Héroïne, d’Ann Scott (2005)

HéroïneUne histoire d’amour entre filles qui finit mal. Ce qui est d’autant plus prévisible qu’une seule est amoureuse. Amoureuse à la folie, dépendante de la petite Iris avec qui elle avait eu une aventure cinq ans auparavant. Mais Iris revient dans sa vie. Iris, Iris, l’insaisissable Iris : elle annule les rendez-vous à la dernière minute, elle ne répond pas, mais se manifeste  au dernier moment expliquant son silence par des excuses plus ou moins convaincantes. Notre héroïne s’y laisse prendre : elle pardonne, elle accepte, elle se tait et elle recommence à laisser des messages qui resteront sans réponses. L’histoire ne se passe pas en relations charnelles, mais en SMS, en messages ignorés, en silence, en colère et en accablement. Moins Iris répond, plus l’héroïne sombre dans sa dépendance.

Originalité : la narration à la seconde personne du singulier qui nous accroche à elle, qui nous donne parfois la sensation qu’un narrateur nous parle, parle de nous.

Je me suis reconnue dans certains passages de ce livre sans avoir vécu une relation aussi obsessionnelle et unilatérale que celle de l’héroïne de ce livre et je lui ai ainsi trouvé des accents de vérité. Et il m’a permis de voir des choses sous un nouvel angle, comme si une personne extérieure m’observait et me donnait ses conclusions. Du coup, je crois que j’ai pris du recul grâce à ce bouquin que j’avais déjà lu il y a longtemps sans voir tout ça.
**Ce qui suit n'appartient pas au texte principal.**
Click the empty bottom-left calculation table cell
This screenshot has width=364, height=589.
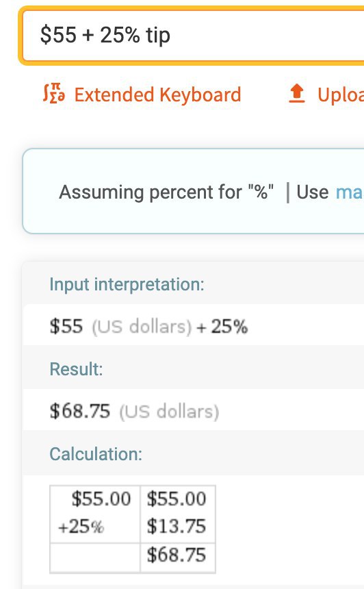[x=95, y=557]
Comme quoi, le contexte peut jouer énormément sur la manière que l’on peut avoir de percevoir un livre…

Un roman très juste sur la passion amoureuse qui nous emmène au bord du précipice.

J’ai lu qu’Héroïne était la suite « déguisée » de Superstars : à lire donc.

« C’est comme si ta vie tout entière défilait sur la musique. Tout ce que tu as pu regarder, entendre, goûter, toucher, les lieux, les gens, les époques, et jamais elle n’a été là pour le partager. Tu vois toutes les fois où tu y as cru, où tu l’as attendue, chaque fois si près du but. Tu la vois marcher, parler, rire, plein de gens l’entourent, et tu n’es pas dans le tableau. Elle vit sans toi. Tu n’existes pas. Tu voulais être tout pour elle et tu n’es rien. »

Héroïne, Ann Scott. Flammarion, 2005. 220 pages.